→ Stored data:
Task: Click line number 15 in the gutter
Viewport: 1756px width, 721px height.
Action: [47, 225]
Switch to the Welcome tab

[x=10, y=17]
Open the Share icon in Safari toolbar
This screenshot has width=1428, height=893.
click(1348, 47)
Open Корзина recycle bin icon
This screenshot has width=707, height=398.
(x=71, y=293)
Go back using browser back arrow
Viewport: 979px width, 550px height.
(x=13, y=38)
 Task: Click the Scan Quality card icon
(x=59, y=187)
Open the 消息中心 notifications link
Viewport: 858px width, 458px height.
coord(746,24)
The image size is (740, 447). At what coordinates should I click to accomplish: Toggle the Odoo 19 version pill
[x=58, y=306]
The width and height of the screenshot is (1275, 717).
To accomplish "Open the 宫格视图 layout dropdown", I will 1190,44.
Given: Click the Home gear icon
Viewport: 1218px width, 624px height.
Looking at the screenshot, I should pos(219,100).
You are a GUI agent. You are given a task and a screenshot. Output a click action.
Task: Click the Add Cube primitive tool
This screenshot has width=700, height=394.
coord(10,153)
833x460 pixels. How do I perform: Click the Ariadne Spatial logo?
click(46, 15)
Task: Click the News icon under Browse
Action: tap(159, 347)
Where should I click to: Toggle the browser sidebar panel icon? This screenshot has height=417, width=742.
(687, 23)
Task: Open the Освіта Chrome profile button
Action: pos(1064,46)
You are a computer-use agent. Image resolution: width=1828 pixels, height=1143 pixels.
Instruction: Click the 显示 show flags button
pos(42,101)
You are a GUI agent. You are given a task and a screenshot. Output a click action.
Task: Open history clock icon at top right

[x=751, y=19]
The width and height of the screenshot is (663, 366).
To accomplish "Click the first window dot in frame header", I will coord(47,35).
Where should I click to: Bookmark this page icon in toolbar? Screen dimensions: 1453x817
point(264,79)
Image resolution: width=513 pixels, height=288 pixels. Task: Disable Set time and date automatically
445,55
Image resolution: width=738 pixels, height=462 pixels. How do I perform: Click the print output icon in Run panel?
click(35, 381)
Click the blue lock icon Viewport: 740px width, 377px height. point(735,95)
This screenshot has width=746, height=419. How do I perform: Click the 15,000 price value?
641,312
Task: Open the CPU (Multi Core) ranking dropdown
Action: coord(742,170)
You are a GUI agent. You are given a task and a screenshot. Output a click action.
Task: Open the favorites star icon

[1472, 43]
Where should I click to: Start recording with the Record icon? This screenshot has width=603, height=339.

→ DIRECTIONS: The entries must all be transcribed exactly.

→ TASK SOLUTION:
Task: Click line number 15 in the gutter
Viewport: 1756px width, 721px height.
Action: [47, 225]
Switch to the Welcome tab

[x=10, y=17]
Open the Share icon in Safari toolbar
This screenshot has width=1428, height=893.
click(1348, 47)
Open Корзина recycle bin icon
This screenshot has width=707, height=398.
(x=71, y=293)
Go back using browser back arrow
Viewport: 979px width, 550px height.
(x=13, y=38)
 Task: Click the Scan Quality card icon
(x=59, y=187)
Open the 消息中心 notifications link
Viewport: 858px width, 458px height.
coord(746,24)
The image size is (740, 447). At what coordinates should I click to accomplish: Toggle the Odoo 19 version pill
[x=58, y=306]
The width and height of the screenshot is (1275, 717).
To accomplish "Open the 宫格视图 layout dropdown", I will 1190,44.
Given: Click the Home gear icon
Viewport: 1218px width, 624px height.
Looking at the screenshot, I should pos(219,100).
You are a GUI agent. You are given a task and a screenshot. Output a click action.
Task: Click the Add Cube primitive tool
This screenshot has width=700, height=394.
coord(10,153)
833x460 pixels. How do I perform: Click the Ariadne Spatial logo?
click(46, 15)
Task: Click the News icon under Browse
Action: tap(159, 347)
Where should I click to: Toggle the browser sidebar panel icon? This screenshot has height=417, width=742.
(687, 23)
Task: Open the Освіта Chrome profile button
Action: pos(1064,46)
You are a computer-use agent. Image resolution: width=1828 pixels, height=1143 pixels.
Instruction: Click the 显示 show flags button
pos(42,101)
You are a GUI agent. You are given a task and a screenshot. Output a click action.
Task: Open history clock icon at top right

[x=751, y=19]
The width and height of the screenshot is (663, 366).
To accomplish "Click the first window dot in frame header", I will coord(47,35).
Where should I click to: Bookmark this page icon in toolbar? Screen dimensions: 1453x817
point(264,79)
Image resolution: width=513 pixels, height=288 pixels. Task: Disable Set time and date automatically
445,55
Image resolution: width=738 pixels, height=462 pixels. How do I perform: Click the print output icon in Run panel?
click(35, 381)
Click the blue lock icon Viewport: 740px width, 377px height. point(735,95)
This screenshot has width=746, height=419. How do I perform: Click the 15,000 price value?
641,312
Task: Open the CPU (Multi Core) ranking dropdown
Action: coord(742,170)
You are a GUI agent. You are given a task and a screenshot. Output a click action.
Task: Open the favorites star icon

[1472, 43]
Where should I click to: Start recording with the Record icon? This screenshot has width=603, height=339.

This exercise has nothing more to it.